WORK TO BE COMPLETED:
Reproduce the data in full, exactly as given, leaving images out.

Saved data entries:
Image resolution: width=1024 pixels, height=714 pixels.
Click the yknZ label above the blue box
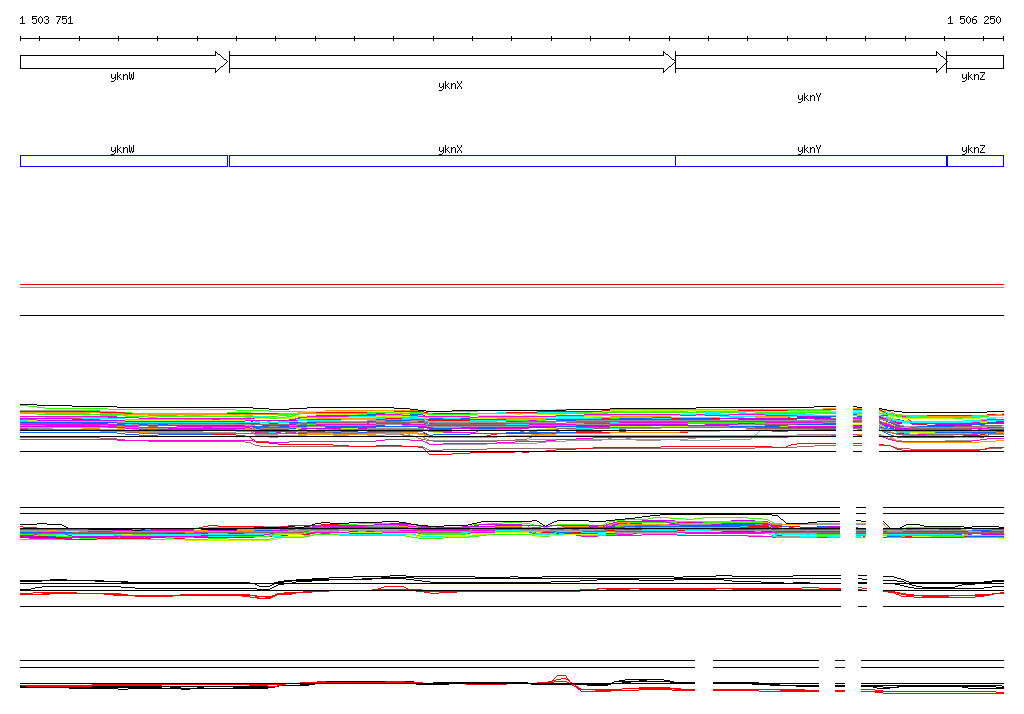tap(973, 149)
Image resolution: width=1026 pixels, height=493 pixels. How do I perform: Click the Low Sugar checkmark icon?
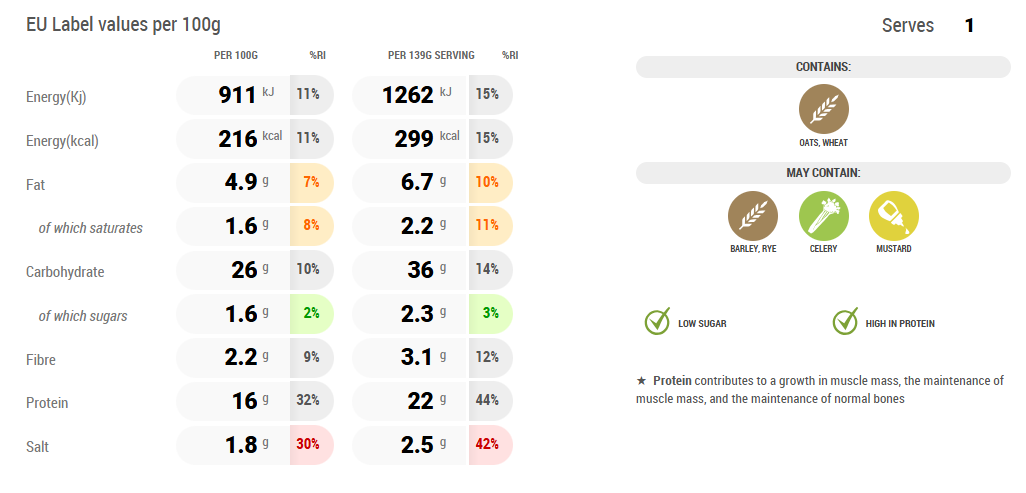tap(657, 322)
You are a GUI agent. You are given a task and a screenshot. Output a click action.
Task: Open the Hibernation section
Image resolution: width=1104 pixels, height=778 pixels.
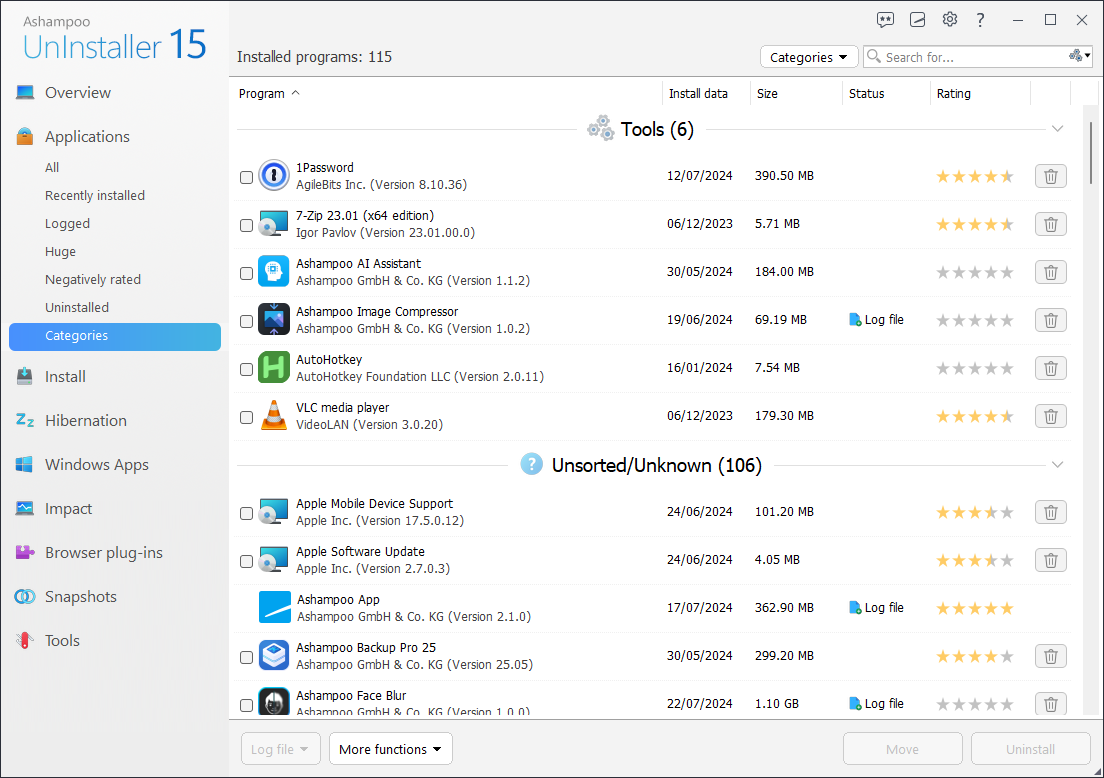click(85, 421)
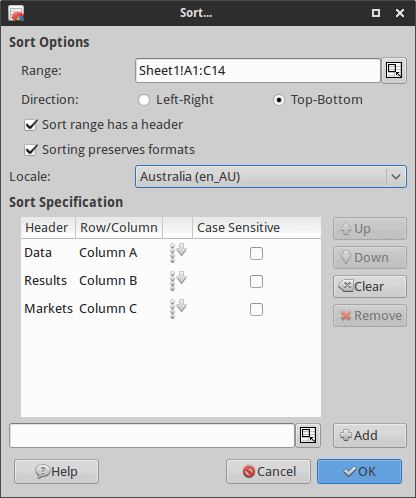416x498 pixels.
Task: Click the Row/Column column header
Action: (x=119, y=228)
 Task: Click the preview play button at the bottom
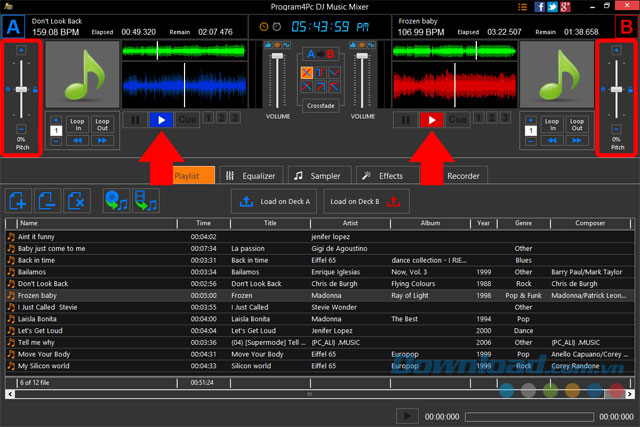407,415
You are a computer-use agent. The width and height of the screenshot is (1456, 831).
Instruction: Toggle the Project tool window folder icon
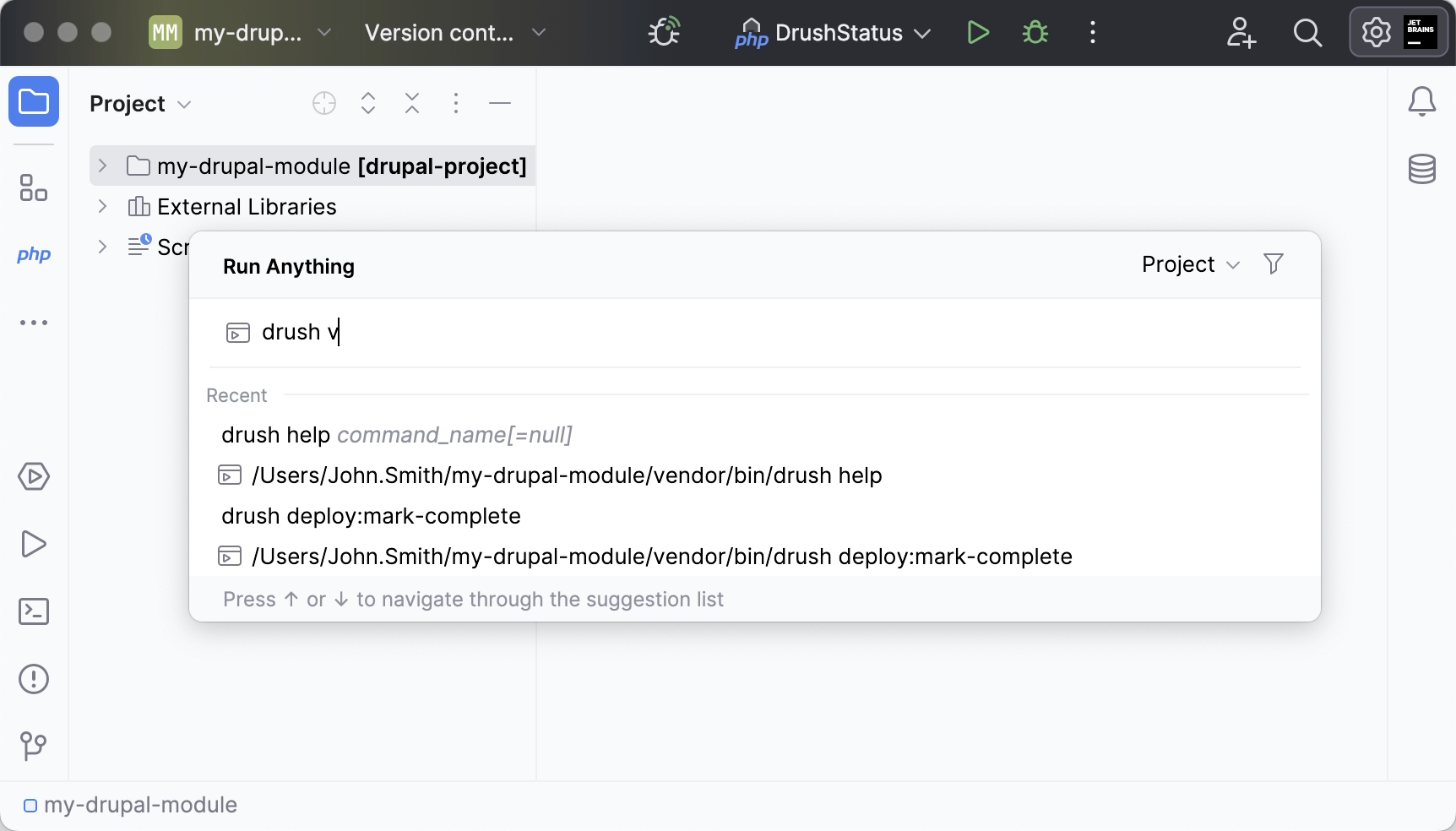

RESPONSE AREA:
Image resolution: width=1024 pixels, height=714 pixels.
Click the yknZ label above the blue box
tap(973, 149)
Image resolution: width=1026 pixels, height=493 pixels. How do I perform: Click the Low Sugar checkmark icon?
tap(657, 322)
You are a GUI agent. You are given a task and a screenshot. Output a click action.
Task: Open the Hibernation section
Image resolution: width=1104 pixels, height=778 pixels.
click(85, 421)
416x498 pixels.
Task: Click the Row/Column column header
Action: (x=119, y=228)
 Task: Click the preview play button at the bottom
407,415
You are a computer-use agent. The width and height of the screenshot is (1456, 831).
Instruction: Toggle the Project tool window folder icon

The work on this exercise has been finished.